Reply: We have added the numbers and percentages of the distribution in the full study cohort in Table 1. However, the correlation should remain as intended to describe differences in the distribution of clinical, surgical, and pathological characteristics between different neoadjuvant treatments and not within a treatment group.
5th comment: Figure 4: Specifications of the plots should be labeled within the figures for clarity and the plots should be distinguished as 4a/b/c.
Reply: Figure 4 has been changed to reflect your comment.
6th comment: Rebuttal: “We decided not to use DFS as the definition differs between the trials and we did not use OS as we previous show a significant difference in survival after treatment failure between the cohorts. The latter highlights the limitation of OS as clinical endpoint for the assessment the efficacy of primary treatments in trial cohorts recruiting patients over a longer period of time.” Please include these remarks and appropriate references in the paper.
Reply: We have added this paragraph in the Methods section and added the reference to our previous work (Line 87-91).
Additional comments: Editing: L253: “a post-treatment” – corrected, L255 “recommendations” – corrected, Table S2: Headline “cli.nical” – not found, tumor location “Lowe” – corrected, In all headlines of the Figures S3 – S7 the word “Incidence” was accidentally capitalized – corrected.
Reviewer 3 Report
Comments and Suggestions for AuthorsMy comments raised in the initial review have been addressed - thank you
Comments on the Quality of English Languageas-sociation should be association
Author Response
Comments and Suggestions for Authors
My comments raised in the initial review have been addressed - thank you
We thank you for taking the time to review our work and appreciate your input.
Round 3
Reviewer 2 Report
Comments and Suggestions for AuthorsThanks to the authors for their efforts with the revision. TRG-equivalents of Figures S4 to S7 still missing.
editing:
L99: "what can help" > ,which can help
L222 ff: Figure 44a, b, c > Figure 4a, b, c
first, second third plot (in caption) > a, b, c
L311: "pathological is bias" > pathological stage is biased
Author Response
Comment 1. Thanks to the authors for their efforts with the revision. TRG-equivalents of Figures S4 to S7 still missing.
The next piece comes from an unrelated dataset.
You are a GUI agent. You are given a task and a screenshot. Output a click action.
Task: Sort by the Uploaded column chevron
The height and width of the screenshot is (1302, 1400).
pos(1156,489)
Response: We have added the requested figures as Figures S8-S11. We have also added the TRG equivalents of Figure 4 as Figures S12-S14. The hazard ratios have already be reported in Table S2 and Table S3.
Comment 2 editing: L99: "what can help" > ,which can help L222 ff: Figure 44a, b, c > Figure 4a, b, c first, second third plot (in caption) > a, b, c L311: "pathological is bias" > pathological stage is biased
Response: Thanks, we have updated the manuscript.